While you can’t spot-reduce you can work on increasing your metabolic rate, which will help burn fat on your lower half. By defining your top half more you can create a balance in your body shape.

THE WORKOUT:

Squats touchdown: squat and hit the floor in between your legs keeping your back straight. To make it harder, wear a weighted vest, or a backpack filled with books

Lunge jumps: from standing position go into a lunge. Then jump straight up and swap legs

Single leg squats: squat on one leg, getting as low as you can without arching your back. Sit with your weight back in your heel

Squat jumps: From a normal squat position,  jump straight up, swinging arms overhead

Walking lunges: go into a normal lunge position, with knees at right angles. Then stand straight and lunge forward with your other leg so that you are walking in a straight line

Do three to five sets of 20 reps with minimal rest.

EXTRA CLASSES:

COREFIT, a strength and conditioning full body workout. It’s a dynamic combination of gymnastics, Olympic lifts and cardio exercises designed to push your body and fitness to the max.

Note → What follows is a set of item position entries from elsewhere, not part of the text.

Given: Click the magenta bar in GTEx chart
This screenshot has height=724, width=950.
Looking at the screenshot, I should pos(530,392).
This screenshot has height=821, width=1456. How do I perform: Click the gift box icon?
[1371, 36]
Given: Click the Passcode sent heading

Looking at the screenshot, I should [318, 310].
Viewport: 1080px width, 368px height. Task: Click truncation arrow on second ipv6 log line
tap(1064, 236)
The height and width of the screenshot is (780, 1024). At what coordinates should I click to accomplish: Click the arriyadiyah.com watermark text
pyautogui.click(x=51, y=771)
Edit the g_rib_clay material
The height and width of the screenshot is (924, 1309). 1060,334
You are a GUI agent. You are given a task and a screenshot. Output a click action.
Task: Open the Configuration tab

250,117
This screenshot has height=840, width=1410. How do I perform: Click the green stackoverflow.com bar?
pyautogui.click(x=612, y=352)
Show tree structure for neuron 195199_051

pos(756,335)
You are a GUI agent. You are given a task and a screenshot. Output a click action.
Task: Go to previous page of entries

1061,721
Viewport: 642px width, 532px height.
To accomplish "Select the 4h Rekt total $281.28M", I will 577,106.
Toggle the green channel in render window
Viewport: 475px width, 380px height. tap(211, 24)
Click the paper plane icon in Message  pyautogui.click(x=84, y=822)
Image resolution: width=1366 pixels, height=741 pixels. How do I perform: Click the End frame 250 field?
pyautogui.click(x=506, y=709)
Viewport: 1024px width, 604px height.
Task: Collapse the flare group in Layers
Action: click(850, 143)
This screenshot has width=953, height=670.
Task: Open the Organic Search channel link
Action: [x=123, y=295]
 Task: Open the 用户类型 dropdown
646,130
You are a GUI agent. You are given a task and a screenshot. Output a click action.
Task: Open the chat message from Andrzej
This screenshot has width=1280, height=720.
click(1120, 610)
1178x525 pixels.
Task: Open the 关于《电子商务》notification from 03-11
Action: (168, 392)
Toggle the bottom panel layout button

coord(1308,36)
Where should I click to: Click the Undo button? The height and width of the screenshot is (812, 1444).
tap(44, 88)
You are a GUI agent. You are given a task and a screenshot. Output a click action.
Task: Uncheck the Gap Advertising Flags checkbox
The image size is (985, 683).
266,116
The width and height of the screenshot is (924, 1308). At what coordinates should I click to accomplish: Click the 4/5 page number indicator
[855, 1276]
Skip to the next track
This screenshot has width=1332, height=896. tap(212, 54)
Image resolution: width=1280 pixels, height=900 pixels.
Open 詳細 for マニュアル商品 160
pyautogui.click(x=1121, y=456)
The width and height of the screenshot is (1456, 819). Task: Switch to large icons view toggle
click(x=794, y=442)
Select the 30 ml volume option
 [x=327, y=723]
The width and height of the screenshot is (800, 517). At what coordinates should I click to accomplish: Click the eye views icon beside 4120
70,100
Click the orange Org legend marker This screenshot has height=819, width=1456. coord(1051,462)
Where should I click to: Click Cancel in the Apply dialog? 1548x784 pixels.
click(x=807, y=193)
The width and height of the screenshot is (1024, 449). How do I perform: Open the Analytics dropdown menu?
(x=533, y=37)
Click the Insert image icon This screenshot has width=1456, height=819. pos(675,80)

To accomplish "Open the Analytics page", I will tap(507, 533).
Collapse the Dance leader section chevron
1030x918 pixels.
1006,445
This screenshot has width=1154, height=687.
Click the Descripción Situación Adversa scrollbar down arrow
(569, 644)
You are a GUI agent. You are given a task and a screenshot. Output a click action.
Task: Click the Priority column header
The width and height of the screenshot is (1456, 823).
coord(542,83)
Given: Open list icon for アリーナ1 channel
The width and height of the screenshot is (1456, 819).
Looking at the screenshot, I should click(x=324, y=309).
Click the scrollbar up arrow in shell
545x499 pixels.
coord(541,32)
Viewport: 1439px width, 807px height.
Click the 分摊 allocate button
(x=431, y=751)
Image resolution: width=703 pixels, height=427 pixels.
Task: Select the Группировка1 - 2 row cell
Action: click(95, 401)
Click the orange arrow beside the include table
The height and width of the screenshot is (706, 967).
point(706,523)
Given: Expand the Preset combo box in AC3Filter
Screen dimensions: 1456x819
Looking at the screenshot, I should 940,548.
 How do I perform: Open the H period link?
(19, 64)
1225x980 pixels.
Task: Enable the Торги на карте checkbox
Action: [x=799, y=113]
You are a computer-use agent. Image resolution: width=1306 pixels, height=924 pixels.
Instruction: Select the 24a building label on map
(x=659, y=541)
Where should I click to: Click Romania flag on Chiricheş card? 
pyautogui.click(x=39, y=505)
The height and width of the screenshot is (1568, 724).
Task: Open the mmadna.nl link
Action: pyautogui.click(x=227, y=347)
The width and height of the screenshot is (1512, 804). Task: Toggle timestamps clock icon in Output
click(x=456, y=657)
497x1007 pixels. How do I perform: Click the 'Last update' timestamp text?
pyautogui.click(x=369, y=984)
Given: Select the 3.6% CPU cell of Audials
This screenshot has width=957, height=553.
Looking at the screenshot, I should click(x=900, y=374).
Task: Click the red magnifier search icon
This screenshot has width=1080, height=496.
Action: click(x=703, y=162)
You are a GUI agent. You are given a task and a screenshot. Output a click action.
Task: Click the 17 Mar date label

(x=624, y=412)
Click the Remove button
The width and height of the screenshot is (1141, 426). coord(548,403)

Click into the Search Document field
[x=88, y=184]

Where? Core Direction, Dreams Tower 2, Dubai Marina here

 

BODY SHAPE: TOP HEAVY

Big-busted women can look barrel-shaped if overweight with bingo wings and bra strap overhang common issues. Another is stress as the cortisol hormone triggers fat storage, particularly around the abdomen.

THE WORKOUT:

Burpees to shoulder press: begin in a squat position with hands on the floor in front of you. Kick your feet back to a press up position. Immediately return your feet to the squat position. Leap up with arms overhead with a weight bag

Rotational press up: assume the classic push up position, but as you come up, rotate your body, lifting your right arm overhead so your arms and torso form a T. Return and repeat with the left arm

Tricep dips: Position your hands shoulder-width apart on a bench or stable chair. Slide your butt off the bench with legs extended. Slowly bend your elbows, lowering your body to the floor until your elbows are at a 90-degree angle

Squat jumps: as before

Supermans: lie on stomach, arms and legs straight and lift off the floor

Do three to five sets of 20 reps with minimal rest.

EXTRA CLASSES:

Body Pump sculpts, tones and strengthens your entire body, focusing on low weight loads and high repetition movements.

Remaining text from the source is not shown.